• [ABOUT THIS TASK]
From the line with "Viewport: 1148px width, 1044px height." to the line with "This screenshot has height=819, width=1456.", retype every line exactly, including those two, and leave out the rest of the data below.

• [THE DATA]
○ ○ ○ ○ ○
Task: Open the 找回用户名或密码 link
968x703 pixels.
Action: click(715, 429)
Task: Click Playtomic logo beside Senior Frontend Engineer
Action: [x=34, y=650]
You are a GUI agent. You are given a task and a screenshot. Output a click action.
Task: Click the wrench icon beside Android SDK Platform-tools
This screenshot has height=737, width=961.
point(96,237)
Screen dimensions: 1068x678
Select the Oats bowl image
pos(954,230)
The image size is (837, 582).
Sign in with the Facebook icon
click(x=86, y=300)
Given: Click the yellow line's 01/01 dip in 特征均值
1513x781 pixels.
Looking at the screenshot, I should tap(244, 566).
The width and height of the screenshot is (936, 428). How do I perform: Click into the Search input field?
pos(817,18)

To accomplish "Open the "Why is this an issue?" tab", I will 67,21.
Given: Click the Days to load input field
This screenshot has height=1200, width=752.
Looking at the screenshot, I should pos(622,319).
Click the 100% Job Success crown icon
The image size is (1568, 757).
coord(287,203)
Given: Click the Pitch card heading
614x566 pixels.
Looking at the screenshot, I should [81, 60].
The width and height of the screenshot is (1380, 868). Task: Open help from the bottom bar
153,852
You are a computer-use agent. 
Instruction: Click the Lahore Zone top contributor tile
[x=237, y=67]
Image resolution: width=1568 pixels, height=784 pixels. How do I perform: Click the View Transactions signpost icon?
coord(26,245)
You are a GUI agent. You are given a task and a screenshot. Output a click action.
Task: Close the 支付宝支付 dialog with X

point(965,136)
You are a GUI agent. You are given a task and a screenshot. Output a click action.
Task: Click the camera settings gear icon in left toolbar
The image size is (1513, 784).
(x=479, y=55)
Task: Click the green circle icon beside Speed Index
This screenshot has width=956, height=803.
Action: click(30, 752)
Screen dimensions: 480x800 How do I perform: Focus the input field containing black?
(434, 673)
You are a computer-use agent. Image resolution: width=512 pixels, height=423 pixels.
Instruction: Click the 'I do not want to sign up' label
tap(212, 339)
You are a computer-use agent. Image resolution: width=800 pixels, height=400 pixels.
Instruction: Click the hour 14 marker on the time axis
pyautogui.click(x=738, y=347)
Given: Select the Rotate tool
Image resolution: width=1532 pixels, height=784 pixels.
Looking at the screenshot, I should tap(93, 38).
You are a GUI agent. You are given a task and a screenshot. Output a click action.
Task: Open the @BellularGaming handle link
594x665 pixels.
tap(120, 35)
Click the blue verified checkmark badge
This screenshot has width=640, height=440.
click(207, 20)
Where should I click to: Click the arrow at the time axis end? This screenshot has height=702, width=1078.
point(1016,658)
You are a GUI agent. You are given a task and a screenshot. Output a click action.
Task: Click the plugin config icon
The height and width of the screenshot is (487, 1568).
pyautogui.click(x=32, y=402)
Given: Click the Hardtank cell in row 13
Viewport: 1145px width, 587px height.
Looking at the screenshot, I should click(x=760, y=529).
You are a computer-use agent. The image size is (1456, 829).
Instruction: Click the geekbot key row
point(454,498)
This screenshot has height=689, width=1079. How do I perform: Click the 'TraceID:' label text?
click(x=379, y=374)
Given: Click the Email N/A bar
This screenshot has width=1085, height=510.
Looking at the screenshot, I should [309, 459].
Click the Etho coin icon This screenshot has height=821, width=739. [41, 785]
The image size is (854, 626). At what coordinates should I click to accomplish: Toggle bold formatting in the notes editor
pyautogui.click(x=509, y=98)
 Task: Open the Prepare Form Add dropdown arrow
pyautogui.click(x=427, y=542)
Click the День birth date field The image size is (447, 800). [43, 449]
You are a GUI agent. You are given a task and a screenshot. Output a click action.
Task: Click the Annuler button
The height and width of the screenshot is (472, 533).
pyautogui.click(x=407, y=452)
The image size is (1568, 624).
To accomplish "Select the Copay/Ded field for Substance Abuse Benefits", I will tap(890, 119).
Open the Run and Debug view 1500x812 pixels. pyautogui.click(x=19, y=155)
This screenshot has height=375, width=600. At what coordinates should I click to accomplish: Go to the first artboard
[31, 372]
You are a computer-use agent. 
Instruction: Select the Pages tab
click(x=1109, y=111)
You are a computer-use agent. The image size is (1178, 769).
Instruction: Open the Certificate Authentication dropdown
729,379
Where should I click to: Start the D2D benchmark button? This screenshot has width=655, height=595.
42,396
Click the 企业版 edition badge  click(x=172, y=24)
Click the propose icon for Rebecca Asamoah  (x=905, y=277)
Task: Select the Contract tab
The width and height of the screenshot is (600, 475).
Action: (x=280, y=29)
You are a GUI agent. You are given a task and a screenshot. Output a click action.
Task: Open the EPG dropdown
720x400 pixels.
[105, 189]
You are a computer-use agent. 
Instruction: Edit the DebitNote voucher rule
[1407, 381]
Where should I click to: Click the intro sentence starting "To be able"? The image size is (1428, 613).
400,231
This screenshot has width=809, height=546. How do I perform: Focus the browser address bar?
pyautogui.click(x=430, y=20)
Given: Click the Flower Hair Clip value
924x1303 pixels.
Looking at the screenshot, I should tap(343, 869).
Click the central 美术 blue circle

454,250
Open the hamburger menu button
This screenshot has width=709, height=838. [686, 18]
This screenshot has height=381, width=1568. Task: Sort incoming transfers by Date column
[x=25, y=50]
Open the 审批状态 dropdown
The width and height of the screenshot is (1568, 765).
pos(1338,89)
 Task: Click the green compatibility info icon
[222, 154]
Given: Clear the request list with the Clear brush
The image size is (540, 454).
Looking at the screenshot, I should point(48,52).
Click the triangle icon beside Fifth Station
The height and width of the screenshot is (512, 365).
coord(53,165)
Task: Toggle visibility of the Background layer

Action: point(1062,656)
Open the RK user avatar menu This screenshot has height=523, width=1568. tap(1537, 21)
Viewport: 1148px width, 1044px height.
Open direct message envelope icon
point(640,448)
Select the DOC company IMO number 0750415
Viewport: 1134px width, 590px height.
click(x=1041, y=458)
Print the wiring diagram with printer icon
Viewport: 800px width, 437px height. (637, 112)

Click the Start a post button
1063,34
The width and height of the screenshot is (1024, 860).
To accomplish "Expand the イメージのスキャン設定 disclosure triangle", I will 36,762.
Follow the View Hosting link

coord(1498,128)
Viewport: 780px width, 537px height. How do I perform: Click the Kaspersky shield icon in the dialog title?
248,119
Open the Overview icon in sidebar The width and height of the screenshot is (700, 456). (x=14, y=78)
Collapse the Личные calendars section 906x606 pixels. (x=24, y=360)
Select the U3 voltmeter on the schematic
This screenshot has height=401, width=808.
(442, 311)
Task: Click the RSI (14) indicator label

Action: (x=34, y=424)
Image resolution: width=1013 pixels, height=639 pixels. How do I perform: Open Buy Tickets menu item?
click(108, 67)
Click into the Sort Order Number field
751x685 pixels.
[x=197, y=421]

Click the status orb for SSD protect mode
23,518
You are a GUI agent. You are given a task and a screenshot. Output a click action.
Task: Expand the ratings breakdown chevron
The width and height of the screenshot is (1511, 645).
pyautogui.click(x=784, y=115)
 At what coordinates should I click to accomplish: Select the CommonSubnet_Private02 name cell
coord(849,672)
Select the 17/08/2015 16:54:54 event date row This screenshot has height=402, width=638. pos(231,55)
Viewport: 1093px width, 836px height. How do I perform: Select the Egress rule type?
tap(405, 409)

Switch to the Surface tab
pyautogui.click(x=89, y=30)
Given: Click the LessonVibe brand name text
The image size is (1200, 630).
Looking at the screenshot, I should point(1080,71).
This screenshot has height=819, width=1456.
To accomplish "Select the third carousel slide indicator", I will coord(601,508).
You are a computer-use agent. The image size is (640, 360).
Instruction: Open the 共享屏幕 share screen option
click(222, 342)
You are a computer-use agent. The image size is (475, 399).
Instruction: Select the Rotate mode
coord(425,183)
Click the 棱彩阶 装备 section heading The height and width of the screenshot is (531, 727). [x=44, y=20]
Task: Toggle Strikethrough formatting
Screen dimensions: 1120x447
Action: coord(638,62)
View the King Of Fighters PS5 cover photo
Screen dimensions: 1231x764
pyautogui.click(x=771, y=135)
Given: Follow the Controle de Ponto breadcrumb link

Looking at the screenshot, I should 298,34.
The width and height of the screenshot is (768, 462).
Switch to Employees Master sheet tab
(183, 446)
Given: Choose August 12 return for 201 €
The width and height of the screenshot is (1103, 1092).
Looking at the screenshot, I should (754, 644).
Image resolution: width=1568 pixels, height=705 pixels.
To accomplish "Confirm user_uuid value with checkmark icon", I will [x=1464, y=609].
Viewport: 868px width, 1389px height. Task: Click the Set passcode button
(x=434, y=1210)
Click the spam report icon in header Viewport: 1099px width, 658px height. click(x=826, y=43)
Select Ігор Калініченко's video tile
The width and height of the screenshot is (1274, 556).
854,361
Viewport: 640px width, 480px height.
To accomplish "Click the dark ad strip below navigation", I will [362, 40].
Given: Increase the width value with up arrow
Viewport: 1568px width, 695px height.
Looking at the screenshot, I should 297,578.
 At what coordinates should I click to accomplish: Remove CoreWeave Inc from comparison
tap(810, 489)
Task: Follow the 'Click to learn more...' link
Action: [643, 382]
○ ○ ○ ○ ○
• [RESPONSE AREA]
Viewport: 1148px width, 1044px height.
Open direct message envelope icon
point(640,448)
Select the DOC company IMO number 0750415
Viewport: 1134px width, 590px height.
click(x=1041, y=458)
Print the wiring diagram with printer icon
Viewport: 800px width, 437px height. (637, 112)

Click the Start a post button
1063,34
The width and height of the screenshot is (1024, 860).
To accomplish "Expand the イメージのスキャン設定 disclosure triangle", I will 36,762.
Follow the View Hosting link

coord(1498,128)
Viewport: 780px width, 537px height. How do I perform: Click the Kaspersky shield icon in the dialog title?
248,119
Open the Overview icon in sidebar The width and height of the screenshot is (700, 456). (x=14, y=78)
Collapse the Личные calendars section 906x606 pixels. (x=24, y=360)
Select the U3 voltmeter on the schematic
This screenshot has height=401, width=808.
(442, 311)
Task: Click the RSI (14) indicator label

Action: (x=34, y=424)
Image resolution: width=1013 pixels, height=639 pixels. How do I perform: Open Buy Tickets menu item?
click(108, 67)
Click into the Sort Order Number field
751x685 pixels.
[x=197, y=421]

Click the status orb for SSD protect mode
23,518
You are a GUI agent. You are given a task and a screenshot. Output a click action.
Task: Expand the ratings breakdown chevron
The width and height of the screenshot is (1511, 645).
pyautogui.click(x=784, y=115)
 At what coordinates should I click to accomplish: Select the CommonSubnet_Private02 name cell
coord(849,672)
Select the 17/08/2015 16:54:54 event date row This screenshot has height=402, width=638. pos(231,55)
Viewport: 1093px width, 836px height. How do I perform: Select the Egress rule type?
tap(405, 409)

Switch to the Surface tab
pyautogui.click(x=89, y=30)
Given: Click the LessonVibe brand name text
The image size is (1200, 630).
Looking at the screenshot, I should point(1080,71).
This screenshot has height=819, width=1456.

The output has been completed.